Olivier François, CMO for Fiat Chrysler Automotive, discussed this subject at the Association of National Advertisers’ (ANA) 2019 Brand Masters Conference.

And he outlined how ads for Jeep, Ram, and Dodge tapped into the energy of America’s most popular sporting event at a reasonable price.

“We called it, ‘The Big-Game Blitz,’” he said. (For more, read WARC’s in-depth report: How Fiat Chrysler played a different kind of game for a Super Bowl win.)

This approach was based on a seed-versus-harvest model. “You would first seed – or plant – a digital message. Maybe it’s a long-format spot. Maybe a director’s cut. Then you test it, refine it, and measure its performance,” François explained.

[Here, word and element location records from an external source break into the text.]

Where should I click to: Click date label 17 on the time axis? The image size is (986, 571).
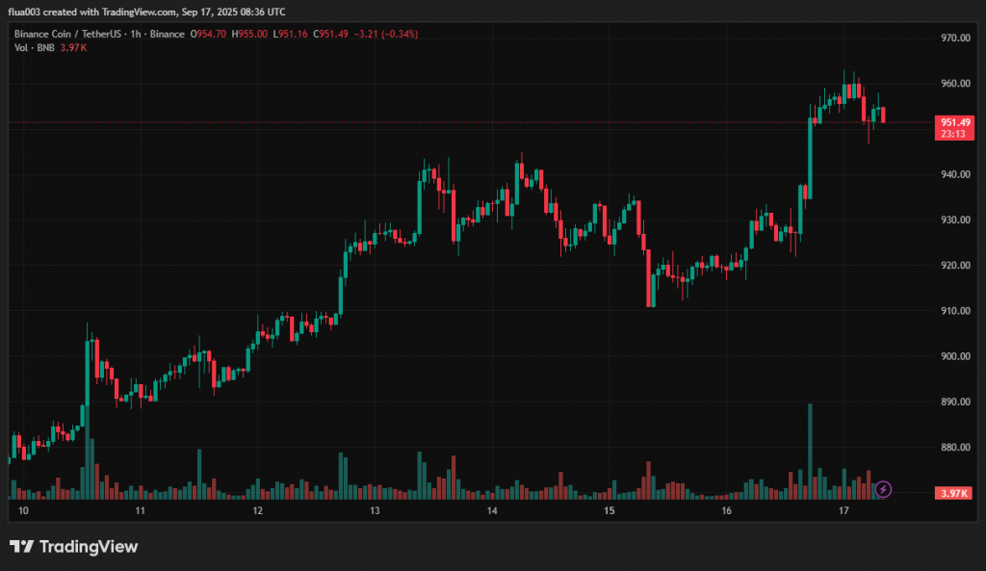(843, 511)
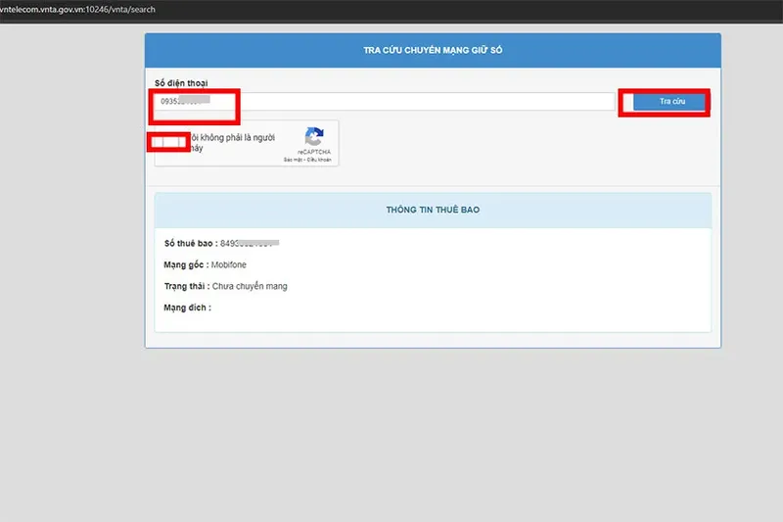This screenshot has width=783, height=522.
Task: Click the reCAPTCHA logo icon
Action: tap(313, 137)
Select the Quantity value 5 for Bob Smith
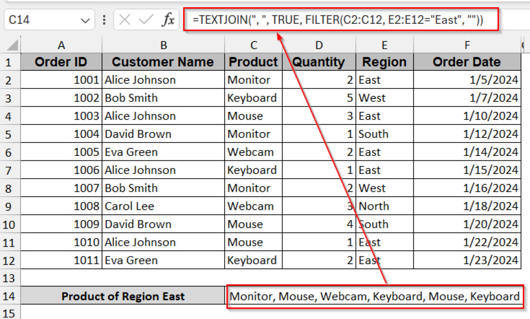Screen dimensions: 530x319 319,98
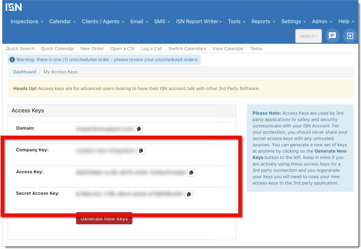This screenshot has width=361, height=249.
Task: Copy the Company Key value
Action: [x=141, y=151]
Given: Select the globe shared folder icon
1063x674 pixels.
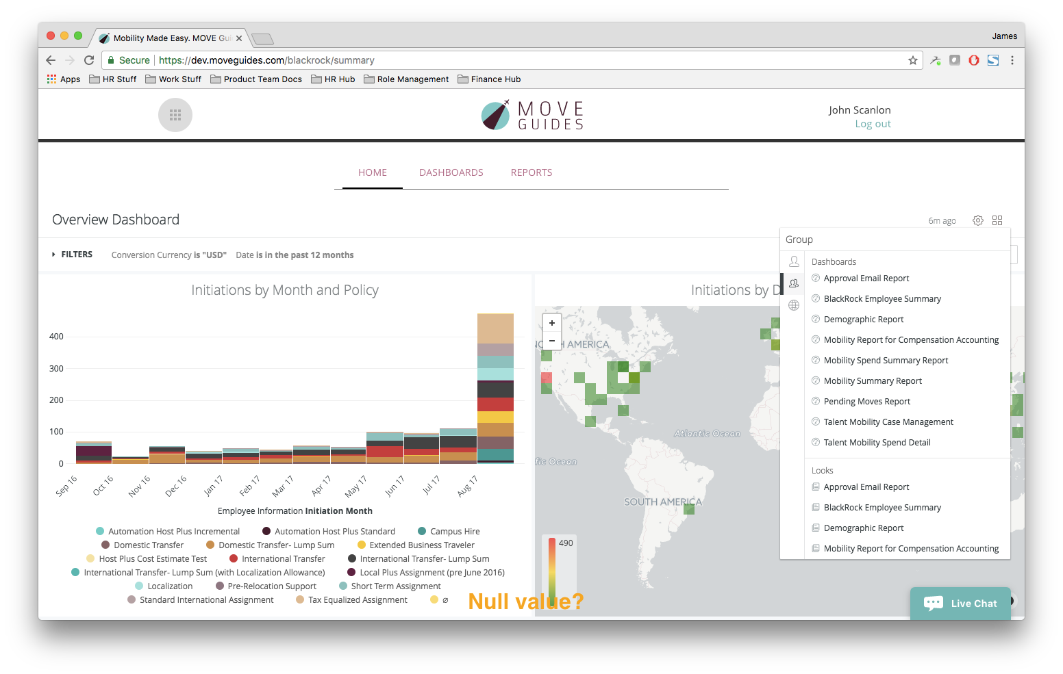Looking at the screenshot, I should click(x=794, y=305).
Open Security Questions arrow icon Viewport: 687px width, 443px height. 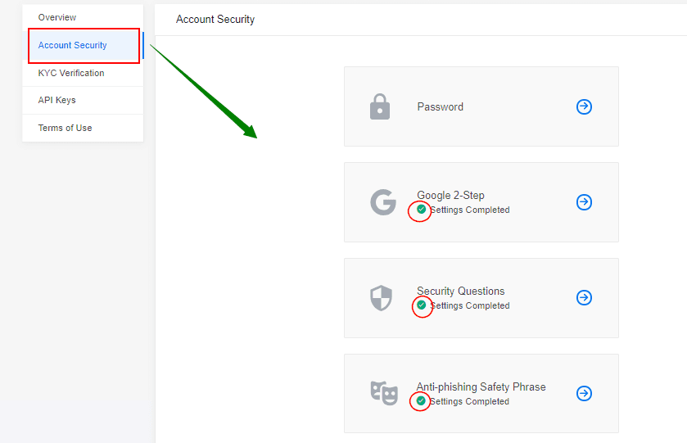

Harvesting – taking the refined message and placing it on more expensive media properties like network television – would follow only after the completion of the seeding process.

“We know TV works, particularly at the Super Bowl. It has been incredibly effective for us. It greatly helped us to grow our brands,” François said.

“But, today, our obligation is to keep [those brands] growing, and that’s a challenge that can only be met by prospecting for new customers.”

To that end, he continued, “you must chase different demographics with different messages.” That is often hard to achieve with high-priced Super Bowl ads. “But I definitely could do it on social and digital,” François said.

And the “blitz” of digitally-seeded ads for Jeep, Ram and for Dodge each generated many millions of views overall, as well as practical engagement data, without huge investment in broadcast airtime.

“At the end of the day, what did this experiment teach us? It taught us that what matters most is to have something to say. And, if you do, you can always find a place to say it,” François stated. “You don’t need a big game in order to change the game.”